Produce an exact copy of the lines below, starting at the first and ending with the line containing "Click the red".

Records to process Block Start

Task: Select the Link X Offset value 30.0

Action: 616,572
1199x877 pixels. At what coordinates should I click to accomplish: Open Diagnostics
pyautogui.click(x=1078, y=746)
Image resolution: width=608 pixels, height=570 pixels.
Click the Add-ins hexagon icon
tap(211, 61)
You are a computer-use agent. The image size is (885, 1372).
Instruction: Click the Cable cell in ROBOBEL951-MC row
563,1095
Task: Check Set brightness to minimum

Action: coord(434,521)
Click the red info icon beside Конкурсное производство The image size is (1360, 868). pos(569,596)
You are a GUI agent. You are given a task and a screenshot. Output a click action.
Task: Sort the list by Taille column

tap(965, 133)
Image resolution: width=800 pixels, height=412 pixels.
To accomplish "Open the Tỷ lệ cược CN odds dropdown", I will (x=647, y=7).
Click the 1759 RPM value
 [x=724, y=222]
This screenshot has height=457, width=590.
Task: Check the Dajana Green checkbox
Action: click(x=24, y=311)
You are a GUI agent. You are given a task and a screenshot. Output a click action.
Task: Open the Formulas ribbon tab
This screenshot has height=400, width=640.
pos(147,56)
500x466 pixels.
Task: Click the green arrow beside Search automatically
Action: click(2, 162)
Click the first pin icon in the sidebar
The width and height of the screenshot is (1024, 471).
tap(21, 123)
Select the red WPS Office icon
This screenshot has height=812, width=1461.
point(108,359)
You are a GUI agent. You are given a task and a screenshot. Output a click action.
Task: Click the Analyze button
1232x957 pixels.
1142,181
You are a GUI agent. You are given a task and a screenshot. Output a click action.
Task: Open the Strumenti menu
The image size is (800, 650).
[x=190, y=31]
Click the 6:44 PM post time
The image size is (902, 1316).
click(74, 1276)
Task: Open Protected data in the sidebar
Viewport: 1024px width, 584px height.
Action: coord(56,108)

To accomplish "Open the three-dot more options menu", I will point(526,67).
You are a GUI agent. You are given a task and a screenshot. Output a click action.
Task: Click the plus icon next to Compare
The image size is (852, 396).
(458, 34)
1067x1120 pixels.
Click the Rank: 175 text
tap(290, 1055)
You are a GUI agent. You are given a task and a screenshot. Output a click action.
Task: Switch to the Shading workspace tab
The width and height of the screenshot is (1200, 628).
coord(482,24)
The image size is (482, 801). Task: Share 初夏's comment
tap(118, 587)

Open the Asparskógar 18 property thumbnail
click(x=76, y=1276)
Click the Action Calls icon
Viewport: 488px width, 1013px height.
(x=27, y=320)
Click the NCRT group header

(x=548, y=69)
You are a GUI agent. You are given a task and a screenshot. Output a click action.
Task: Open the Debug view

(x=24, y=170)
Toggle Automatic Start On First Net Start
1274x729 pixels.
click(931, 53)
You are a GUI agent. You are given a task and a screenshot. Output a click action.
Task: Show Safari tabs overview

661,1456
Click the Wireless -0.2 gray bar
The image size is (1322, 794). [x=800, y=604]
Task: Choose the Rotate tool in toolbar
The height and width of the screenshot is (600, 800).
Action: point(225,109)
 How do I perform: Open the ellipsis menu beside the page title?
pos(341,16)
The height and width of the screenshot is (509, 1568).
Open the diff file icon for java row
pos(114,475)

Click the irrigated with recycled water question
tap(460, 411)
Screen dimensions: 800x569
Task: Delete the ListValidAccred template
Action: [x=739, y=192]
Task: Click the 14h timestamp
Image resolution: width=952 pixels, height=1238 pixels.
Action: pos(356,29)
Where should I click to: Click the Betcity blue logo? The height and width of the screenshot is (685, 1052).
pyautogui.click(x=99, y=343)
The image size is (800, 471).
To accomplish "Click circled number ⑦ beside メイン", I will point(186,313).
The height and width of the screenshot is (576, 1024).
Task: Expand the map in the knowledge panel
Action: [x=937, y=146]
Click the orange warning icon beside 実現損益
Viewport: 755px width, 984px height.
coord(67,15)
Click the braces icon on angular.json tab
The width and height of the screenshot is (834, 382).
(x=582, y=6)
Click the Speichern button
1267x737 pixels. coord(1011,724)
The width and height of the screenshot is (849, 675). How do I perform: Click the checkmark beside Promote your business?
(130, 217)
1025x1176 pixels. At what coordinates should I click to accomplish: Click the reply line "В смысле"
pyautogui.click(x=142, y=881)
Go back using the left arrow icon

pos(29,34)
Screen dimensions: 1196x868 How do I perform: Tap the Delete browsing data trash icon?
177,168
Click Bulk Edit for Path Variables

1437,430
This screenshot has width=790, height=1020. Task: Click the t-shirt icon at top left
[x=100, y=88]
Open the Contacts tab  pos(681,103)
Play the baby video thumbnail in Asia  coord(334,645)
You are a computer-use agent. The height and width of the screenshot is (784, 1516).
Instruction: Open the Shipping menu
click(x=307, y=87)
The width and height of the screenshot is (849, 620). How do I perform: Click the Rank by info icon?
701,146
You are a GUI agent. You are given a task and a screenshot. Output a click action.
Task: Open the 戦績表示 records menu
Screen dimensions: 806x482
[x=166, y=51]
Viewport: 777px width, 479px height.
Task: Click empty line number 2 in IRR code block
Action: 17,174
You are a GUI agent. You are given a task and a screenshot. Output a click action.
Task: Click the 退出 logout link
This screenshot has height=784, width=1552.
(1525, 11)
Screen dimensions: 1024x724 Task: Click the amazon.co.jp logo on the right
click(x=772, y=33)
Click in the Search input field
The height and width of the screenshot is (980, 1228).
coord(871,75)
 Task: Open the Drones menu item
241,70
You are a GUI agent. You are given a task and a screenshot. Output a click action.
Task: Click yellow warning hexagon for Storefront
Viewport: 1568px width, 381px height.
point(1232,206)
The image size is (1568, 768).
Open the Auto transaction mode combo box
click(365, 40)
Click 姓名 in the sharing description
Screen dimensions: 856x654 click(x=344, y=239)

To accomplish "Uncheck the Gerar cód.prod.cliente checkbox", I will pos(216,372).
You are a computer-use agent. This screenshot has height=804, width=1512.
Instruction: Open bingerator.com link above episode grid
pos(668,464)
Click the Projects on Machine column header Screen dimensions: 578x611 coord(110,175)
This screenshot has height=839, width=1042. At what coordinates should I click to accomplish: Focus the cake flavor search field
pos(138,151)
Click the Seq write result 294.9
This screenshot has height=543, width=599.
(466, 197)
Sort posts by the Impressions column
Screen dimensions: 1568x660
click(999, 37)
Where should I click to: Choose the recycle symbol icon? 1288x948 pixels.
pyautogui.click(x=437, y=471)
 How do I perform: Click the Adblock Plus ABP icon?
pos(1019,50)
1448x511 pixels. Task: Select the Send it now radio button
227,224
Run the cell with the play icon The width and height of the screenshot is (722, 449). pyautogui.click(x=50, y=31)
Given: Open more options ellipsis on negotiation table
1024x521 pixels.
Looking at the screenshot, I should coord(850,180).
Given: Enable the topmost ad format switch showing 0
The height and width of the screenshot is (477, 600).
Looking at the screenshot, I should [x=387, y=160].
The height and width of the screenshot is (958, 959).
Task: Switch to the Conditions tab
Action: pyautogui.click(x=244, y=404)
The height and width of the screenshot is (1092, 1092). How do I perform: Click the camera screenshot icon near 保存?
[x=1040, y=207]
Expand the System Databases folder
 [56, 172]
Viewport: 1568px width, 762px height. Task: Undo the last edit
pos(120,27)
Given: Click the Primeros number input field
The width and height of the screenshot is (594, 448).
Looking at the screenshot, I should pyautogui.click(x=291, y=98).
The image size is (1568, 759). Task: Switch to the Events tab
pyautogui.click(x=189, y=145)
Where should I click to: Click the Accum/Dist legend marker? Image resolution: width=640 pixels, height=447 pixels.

Records to process Block End

Output for this task:
Task: Select the Link X Offset value 30.0

Action: 616,572
1199x877 pixels. At what coordinates should I click to accomplish: Open Diagnostics
pyautogui.click(x=1078, y=746)
Image resolution: width=608 pixels, height=570 pixels.
Click the Add-ins hexagon icon
tap(211, 61)
You are a computer-use agent. The image size is (885, 1372).
Instruction: Click the Cable cell in ROBOBEL951-MC row
563,1095
Task: Check Set brightness to minimum

Action: coord(434,521)
Click the red info icon beside Конкурсное производство The image size is (1360, 868). pos(569,596)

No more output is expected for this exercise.